GOAL OF THE EXERCISE:
Return all of the data exactly as given.

DATA EXCERPTS:

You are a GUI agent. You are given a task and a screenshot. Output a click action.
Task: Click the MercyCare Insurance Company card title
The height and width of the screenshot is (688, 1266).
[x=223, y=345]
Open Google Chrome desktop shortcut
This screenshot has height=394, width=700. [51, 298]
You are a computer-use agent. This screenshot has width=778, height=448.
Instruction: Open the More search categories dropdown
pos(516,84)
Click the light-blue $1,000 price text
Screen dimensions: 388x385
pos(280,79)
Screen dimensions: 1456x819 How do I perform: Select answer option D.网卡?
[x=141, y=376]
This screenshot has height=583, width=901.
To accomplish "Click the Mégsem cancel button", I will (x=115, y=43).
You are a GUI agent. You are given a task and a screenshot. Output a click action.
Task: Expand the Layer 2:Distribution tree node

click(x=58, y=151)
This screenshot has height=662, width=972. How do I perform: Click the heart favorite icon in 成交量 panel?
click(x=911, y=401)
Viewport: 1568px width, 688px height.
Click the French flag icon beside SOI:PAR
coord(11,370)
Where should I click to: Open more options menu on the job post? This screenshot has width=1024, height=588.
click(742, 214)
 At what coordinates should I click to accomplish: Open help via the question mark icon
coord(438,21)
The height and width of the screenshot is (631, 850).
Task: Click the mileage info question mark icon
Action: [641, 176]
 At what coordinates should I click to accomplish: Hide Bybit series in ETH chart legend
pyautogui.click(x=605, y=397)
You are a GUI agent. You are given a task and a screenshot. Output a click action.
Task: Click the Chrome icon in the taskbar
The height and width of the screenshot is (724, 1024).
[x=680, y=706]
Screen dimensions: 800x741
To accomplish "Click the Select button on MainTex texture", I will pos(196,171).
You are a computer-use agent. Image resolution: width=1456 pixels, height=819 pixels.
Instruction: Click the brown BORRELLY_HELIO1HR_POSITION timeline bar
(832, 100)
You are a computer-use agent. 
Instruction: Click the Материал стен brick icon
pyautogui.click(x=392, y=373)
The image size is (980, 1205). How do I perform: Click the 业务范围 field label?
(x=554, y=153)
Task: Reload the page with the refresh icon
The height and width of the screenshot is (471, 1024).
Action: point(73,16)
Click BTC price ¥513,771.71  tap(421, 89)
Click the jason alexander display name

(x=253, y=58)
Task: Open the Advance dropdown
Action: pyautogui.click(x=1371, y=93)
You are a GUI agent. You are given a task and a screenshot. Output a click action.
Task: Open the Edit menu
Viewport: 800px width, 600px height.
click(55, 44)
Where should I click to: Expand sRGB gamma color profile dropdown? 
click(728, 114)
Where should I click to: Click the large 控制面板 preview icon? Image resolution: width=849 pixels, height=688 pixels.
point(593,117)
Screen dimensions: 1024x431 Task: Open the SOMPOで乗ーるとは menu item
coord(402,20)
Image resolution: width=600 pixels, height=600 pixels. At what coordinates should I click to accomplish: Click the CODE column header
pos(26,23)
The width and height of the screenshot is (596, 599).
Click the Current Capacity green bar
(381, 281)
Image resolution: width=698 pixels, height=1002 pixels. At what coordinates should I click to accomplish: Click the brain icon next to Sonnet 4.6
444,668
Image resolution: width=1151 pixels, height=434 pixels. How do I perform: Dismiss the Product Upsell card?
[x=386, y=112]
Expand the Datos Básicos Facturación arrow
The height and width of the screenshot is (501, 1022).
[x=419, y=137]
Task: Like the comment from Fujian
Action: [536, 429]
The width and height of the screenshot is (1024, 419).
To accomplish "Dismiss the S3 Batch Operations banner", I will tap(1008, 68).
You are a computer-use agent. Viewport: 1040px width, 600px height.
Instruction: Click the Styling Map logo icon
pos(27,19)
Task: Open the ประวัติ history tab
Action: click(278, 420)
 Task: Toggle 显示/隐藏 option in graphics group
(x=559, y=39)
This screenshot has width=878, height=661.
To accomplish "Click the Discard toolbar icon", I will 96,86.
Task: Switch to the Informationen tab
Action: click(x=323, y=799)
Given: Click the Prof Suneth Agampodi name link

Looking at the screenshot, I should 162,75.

EXERCISE SOLUTION:
You are a GUI agent. You are given a task and a screenshot. Output a click action.
Task: Click the MercyCare Insurance Company card title
The height and width of the screenshot is (688, 1266).
[x=223, y=345]
Open Google Chrome desktop shortcut
This screenshot has height=394, width=700. [51, 298]
You are a computer-use agent. This screenshot has width=778, height=448.
Instruction: Open the More search categories dropdown
pos(516,84)
Click the light-blue $1,000 price text
Screen dimensions: 388x385
pos(280,79)
Screen dimensions: 1456x819 How do I perform: Select answer option D.网卡?
[x=141, y=376]
This screenshot has height=583, width=901.
To accomplish "Click the Mégsem cancel button", I will (x=115, y=43).
You are a GUI agent. You are given a task and a screenshot. Output a click action.
Task: Expand the Layer 2:Distribution tree node

click(x=58, y=151)
This screenshot has height=662, width=972. How do I perform: Click the heart favorite icon in 成交量 panel?
click(x=911, y=401)
Viewport: 1568px width, 688px height.
Click the French flag icon beside SOI:PAR
coord(11,370)
Where should I click to: Open more options menu on the job post? This screenshot has width=1024, height=588.
click(742, 214)
 At what coordinates should I click to accomplish: Open help via the question mark icon
coord(438,21)
The height and width of the screenshot is (631, 850).
Task: Click the mileage info question mark icon
Action: [641, 176]
 At what coordinates should I click to accomplish: Hide Bybit series in ETH chart legend
pyautogui.click(x=605, y=397)
You are a GUI agent. You are given a task and a screenshot. Output a click action.
Task: Click the Chrome icon in the taskbar
The height and width of the screenshot is (724, 1024).
[x=680, y=706]
Screen dimensions: 800x741
To accomplish "Click the Select button on MainTex texture", I will pos(196,171).
You are a computer-use agent. Image resolution: width=1456 pixels, height=819 pixels.
Instruction: Click the brown BORRELLY_HELIO1HR_POSITION timeline bar
(832, 100)
You are a computer-use agent. 
Instruction: Click the Материал стен brick icon
pyautogui.click(x=392, y=373)
The image size is (980, 1205). How do I perform: Click the 业务范围 field label?
(x=554, y=153)
Task: Reload the page with the refresh icon
The height and width of the screenshot is (471, 1024).
Action: point(73,16)
Click BTC price ¥513,771.71  tap(421, 89)
Click the jason alexander display name

(x=253, y=58)
Task: Open the Advance dropdown
Action: pyautogui.click(x=1371, y=93)
You are a GUI agent. You are given a task and a screenshot. Output a click action.
Task: Open the Edit menu
Viewport: 800px width, 600px height.
click(55, 44)
Where should I click to: Expand sRGB gamma color profile dropdown? 
click(728, 114)
Where should I click to: Click the large 控制面板 preview icon? Image resolution: width=849 pixels, height=688 pixels.
point(593,117)
Screen dimensions: 1024x431 Task: Open the SOMPOで乗ーるとは menu item
coord(402,20)
Image resolution: width=600 pixels, height=600 pixels. At what coordinates should I click to accomplish: Click the CODE column header
pos(26,23)
The width and height of the screenshot is (596, 599).
Click the Current Capacity green bar
(381, 281)
Image resolution: width=698 pixels, height=1002 pixels. At what coordinates should I click to accomplish: Click the brain icon next to Sonnet 4.6
444,668
Image resolution: width=1151 pixels, height=434 pixels. How do I perform: Dismiss the Product Upsell card?
[x=386, y=112]
Expand the Datos Básicos Facturación arrow
The height and width of the screenshot is (501, 1022).
[x=419, y=137]
Task: Like the comment from Fujian
Action: [536, 429]
The width and height of the screenshot is (1024, 419).
To accomplish "Dismiss the S3 Batch Operations banner", I will tap(1008, 68).
You are a computer-use agent. Viewport: 1040px width, 600px height.
Instruction: Click the Styling Map logo icon
pos(27,19)
Task: Open the ประวัติ history tab
Action: click(278, 420)
 Task: Toggle 显示/隐藏 option in graphics group
(x=559, y=39)
This screenshot has width=878, height=661.
To accomplish "Click the Discard toolbar icon", I will 96,86.
Task: Switch to the Informationen tab
Action: click(x=323, y=799)
Given: Click the Prof Suneth Agampodi name link

Looking at the screenshot, I should 162,75.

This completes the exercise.